- [Problem statement] Set the data down again so that every line matches exactly.

- [Extracted records]
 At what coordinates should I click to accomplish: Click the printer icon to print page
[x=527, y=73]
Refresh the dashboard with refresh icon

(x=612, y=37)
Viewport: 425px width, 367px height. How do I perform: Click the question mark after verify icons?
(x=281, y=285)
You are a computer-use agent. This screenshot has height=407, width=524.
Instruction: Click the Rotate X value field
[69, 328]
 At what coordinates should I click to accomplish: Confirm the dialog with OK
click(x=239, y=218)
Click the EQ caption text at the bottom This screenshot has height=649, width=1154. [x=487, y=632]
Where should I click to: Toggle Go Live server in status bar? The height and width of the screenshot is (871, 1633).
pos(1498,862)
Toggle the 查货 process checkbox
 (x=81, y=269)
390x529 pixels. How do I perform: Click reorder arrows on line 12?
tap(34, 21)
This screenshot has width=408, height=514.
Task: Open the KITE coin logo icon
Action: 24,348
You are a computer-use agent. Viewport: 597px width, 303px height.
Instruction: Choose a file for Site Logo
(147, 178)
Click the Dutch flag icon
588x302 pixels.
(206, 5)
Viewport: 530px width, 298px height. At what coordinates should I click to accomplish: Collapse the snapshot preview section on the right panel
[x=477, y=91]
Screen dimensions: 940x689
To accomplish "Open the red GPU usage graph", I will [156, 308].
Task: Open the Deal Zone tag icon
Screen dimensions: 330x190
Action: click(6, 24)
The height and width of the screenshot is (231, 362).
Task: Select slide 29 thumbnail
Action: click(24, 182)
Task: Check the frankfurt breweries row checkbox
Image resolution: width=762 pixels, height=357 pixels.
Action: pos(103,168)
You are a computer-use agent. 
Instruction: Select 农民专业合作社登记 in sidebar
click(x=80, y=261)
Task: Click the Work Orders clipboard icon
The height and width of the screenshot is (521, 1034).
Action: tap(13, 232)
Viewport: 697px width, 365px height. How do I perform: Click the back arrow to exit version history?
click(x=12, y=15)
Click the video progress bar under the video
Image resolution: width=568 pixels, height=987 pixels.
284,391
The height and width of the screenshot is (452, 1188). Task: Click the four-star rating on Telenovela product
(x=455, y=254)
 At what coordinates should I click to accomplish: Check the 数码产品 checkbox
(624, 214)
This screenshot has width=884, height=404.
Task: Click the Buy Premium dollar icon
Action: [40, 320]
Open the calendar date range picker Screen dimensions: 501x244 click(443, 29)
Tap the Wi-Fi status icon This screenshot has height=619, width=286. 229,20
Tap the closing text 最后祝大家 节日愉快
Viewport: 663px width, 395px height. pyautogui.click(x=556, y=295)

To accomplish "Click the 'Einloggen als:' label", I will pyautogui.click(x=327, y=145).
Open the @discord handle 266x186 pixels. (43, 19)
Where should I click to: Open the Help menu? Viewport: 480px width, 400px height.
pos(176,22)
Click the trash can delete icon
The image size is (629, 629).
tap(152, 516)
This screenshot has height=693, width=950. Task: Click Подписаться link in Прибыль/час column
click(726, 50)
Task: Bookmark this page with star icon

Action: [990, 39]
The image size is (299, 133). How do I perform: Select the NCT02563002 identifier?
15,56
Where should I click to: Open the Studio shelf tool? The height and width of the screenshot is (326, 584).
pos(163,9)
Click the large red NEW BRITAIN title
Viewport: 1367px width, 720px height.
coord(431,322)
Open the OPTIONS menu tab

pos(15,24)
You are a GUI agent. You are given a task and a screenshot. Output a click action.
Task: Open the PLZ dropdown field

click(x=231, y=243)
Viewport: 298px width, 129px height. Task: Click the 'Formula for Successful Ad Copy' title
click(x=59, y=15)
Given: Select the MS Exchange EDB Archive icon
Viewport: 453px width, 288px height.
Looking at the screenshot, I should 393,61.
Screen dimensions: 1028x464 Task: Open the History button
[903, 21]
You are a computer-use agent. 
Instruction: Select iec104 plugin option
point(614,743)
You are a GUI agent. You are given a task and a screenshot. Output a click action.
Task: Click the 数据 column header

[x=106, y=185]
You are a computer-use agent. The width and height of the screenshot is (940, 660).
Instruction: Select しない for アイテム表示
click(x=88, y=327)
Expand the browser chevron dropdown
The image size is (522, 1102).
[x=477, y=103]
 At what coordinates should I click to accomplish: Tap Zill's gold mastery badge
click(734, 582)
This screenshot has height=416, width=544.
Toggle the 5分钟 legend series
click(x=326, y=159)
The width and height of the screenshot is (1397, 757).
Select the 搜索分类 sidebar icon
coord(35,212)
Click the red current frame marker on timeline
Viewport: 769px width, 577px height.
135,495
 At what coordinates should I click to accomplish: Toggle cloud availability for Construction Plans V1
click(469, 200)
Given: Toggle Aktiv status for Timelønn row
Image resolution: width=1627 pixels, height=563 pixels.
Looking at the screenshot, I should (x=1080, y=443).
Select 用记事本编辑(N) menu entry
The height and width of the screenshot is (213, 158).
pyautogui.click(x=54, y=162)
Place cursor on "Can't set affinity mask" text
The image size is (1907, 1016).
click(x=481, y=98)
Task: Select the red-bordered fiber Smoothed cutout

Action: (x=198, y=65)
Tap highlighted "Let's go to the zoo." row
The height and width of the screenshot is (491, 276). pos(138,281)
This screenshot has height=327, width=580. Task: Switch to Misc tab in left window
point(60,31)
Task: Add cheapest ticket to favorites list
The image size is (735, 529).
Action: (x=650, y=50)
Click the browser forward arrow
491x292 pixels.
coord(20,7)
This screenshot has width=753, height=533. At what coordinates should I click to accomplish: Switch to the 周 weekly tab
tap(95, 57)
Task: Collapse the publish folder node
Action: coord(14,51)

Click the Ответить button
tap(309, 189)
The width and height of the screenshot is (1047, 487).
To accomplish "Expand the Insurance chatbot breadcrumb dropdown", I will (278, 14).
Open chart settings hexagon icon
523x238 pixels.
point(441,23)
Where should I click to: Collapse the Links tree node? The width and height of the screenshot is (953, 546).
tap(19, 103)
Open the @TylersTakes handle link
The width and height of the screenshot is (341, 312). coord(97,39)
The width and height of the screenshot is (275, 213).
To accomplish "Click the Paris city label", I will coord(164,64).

- [Exercise output]
 At what coordinates should I click to accomplish: Click the printer icon to print page
[x=527, y=73]
Refresh the dashboard with refresh icon

(x=612, y=37)
Viewport: 425px width, 367px height. How do I perform: Click the question mark after verify icons?
(x=281, y=285)
You are a computer-use agent. This screenshot has height=407, width=524.
Instruction: Click the Rotate X value field
[69, 328]
 At what coordinates should I click to accomplish: Confirm the dialog with OK
click(x=239, y=218)
Click the EQ caption text at the bottom This screenshot has height=649, width=1154. [x=487, y=632]
Where should I click to: Toggle Go Live server in status bar? The height and width of the screenshot is (871, 1633).
pos(1498,862)
Toggle the 查货 process checkbox
 (x=81, y=269)
390x529 pixels. How do I perform: Click reorder arrows on line 12?
tap(34, 21)
This screenshot has width=408, height=514.
Task: Open the KITE coin logo icon
Action: 24,348
You are a computer-use agent. Viewport: 597px width, 303px height.
Instruction: Choose a file for Site Logo
(147, 178)
Click the Dutch flag icon
588x302 pixels.
(206, 5)
Viewport: 530px width, 298px height. At what coordinates should I click to accomplish: Collapse the snapshot preview section on the right panel
[x=477, y=91]
Screen dimensions: 940x689
To accomplish "Open the red GPU usage graph", I will [156, 308].
Task: Open the Deal Zone tag icon
Screen dimensions: 330x190
Action: click(6, 24)
The height and width of the screenshot is (231, 362).
Task: Select slide 29 thumbnail
Action: click(24, 182)
Task: Check the frankfurt breweries row checkbox
Image resolution: width=762 pixels, height=357 pixels.
Action: pos(103,168)
You are a computer-use agent. 
Instruction: Select 农民专业合作社登记 in sidebar
click(x=80, y=261)
Task: Click the Work Orders clipboard icon
The height and width of the screenshot is (521, 1034).
Action: tap(13, 232)
Viewport: 697px width, 365px height. How do I perform: Click the back arrow to exit version history?
click(x=12, y=15)
Click the video progress bar under the video
Image resolution: width=568 pixels, height=987 pixels.
284,391
The height and width of the screenshot is (452, 1188). Task: Click the four-star rating on Telenovela product
(x=455, y=254)
 At what coordinates should I click to accomplish: Check the 数码产品 checkbox
(624, 214)
This screenshot has width=884, height=404.
Task: Click the Buy Premium dollar icon
Action: [40, 320]
Open the calendar date range picker Screen dimensions: 501x244 click(443, 29)
Tap the Wi-Fi status icon This screenshot has height=619, width=286. 229,20
Tap the closing text 最后祝大家 节日愉快
Viewport: 663px width, 395px height. pyautogui.click(x=556, y=295)

To accomplish "Click the 'Einloggen als:' label", I will pyautogui.click(x=327, y=145).
Open the @discord handle 266x186 pixels. (43, 19)
Where should I click to: Open the Help menu? Viewport: 480px width, 400px height.
pos(176,22)
Click the trash can delete icon
The image size is (629, 629).
tap(152, 516)
This screenshot has height=693, width=950. Task: Click Подписаться link in Прибыль/час column
click(726, 50)
Task: Bookmark this page with star icon

Action: [990, 39]
The image size is (299, 133). How do I perform: Select the NCT02563002 identifier?
15,56
Where should I click to: Open the Studio shelf tool? The height and width of the screenshot is (326, 584).
pos(163,9)
Click the large red NEW BRITAIN title
Viewport: 1367px width, 720px height.
coord(431,322)
Open the OPTIONS menu tab

pos(15,24)
You are a GUI agent. You are given a task and a screenshot. Output a click action.
Task: Open the PLZ dropdown field

click(x=231, y=243)
Viewport: 298px width, 129px height. Task: Click the 'Formula for Successful Ad Copy' title
click(x=59, y=15)
Given: Select the MS Exchange EDB Archive icon
Viewport: 453px width, 288px height.
Looking at the screenshot, I should 393,61.
Screen dimensions: 1028x464 Task: Open the History button
[903, 21]
You are a computer-use agent. 
Instruction: Select iec104 plugin option
point(614,743)
You are a GUI agent. You are given a task and a screenshot. Output a click action.
Task: Click the 数据 column header

[x=106, y=185]
You are a computer-use agent. The width and height of the screenshot is (940, 660).
Instruction: Select しない for アイテム表示
click(x=88, y=327)
Expand the browser chevron dropdown
The image size is (522, 1102).
[x=477, y=103]
 At what coordinates should I click to accomplish: Tap Zill's gold mastery badge
click(734, 582)
This screenshot has height=416, width=544.
Toggle the 5分钟 legend series
click(x=326, y=159)
The width and height of the screenshot is (1397, 757).
Select the 搜索分类 sidebar icon
coord(35,212)
Click the red current frame marker on timeline
Viewport: 769px width, 577px height.
135,495
 At what coordinates should I click to accomplish: Toggle cloud availability for Construction Plans V1
click(469, 200)
Given: Toggle Aktiv status for Timelønn row
Image resolution: width=1627 pixels, height=563 pixels.
Looking at the screenshot, I should (x=1080, y=443).
Select 用记事本编辑(N) menu entry
The height and width of the screenshot is (213, 158).
pyautogui.click(x=54, y=162)
Place cursor on "Can't set affinity mask" text
The image size is (1907, 1016).
click(x=481, y=98)
Task: Select the red-bordered fiber Smoothed cutout

Action: (x=198, y=65)
Tap highlighted "Let's go to the zoo." row
The height and width of the screenshot is (491, 276). pos(138,281)
This screenshot has height=327, width=580. Task: Switch to Misc tab in left window
point(60,31)
Task: Add cheapest ticket to favorites list
The image size is (735, 529).
Action: (x=650, y=50)
Click the browser forward arrow
491x292 pixels.
coord(20,7)
This screenshot has width=753, height=533. At what coordinates should I click to accomplish: Switch to the 周 weekly tab
tap(95, 57)
Task: Collapse the publish folder node
Action: coord(14,51)

Click the Ответить button
tap(309, 189)
The width and height of the screenshot is (1047, 487).
To accomplish "Expand the Insurance chatbot breadcrumb dropdown", I will (278, 14).
Open chart settings hexagon icon
523x238 pixels.
point(441,23)
Where should I click to: Collapse the Links tree node? The width and height of the screenshot is (953, 546).
tap(19, 103)
Open the @TylersTakes handle link
The width and height of the screenshot is (341, 312). coord(97,39)
The width and height of the screenshot is (275, 213).
To accomplish "Click the Paris city label", I will coord(164,64).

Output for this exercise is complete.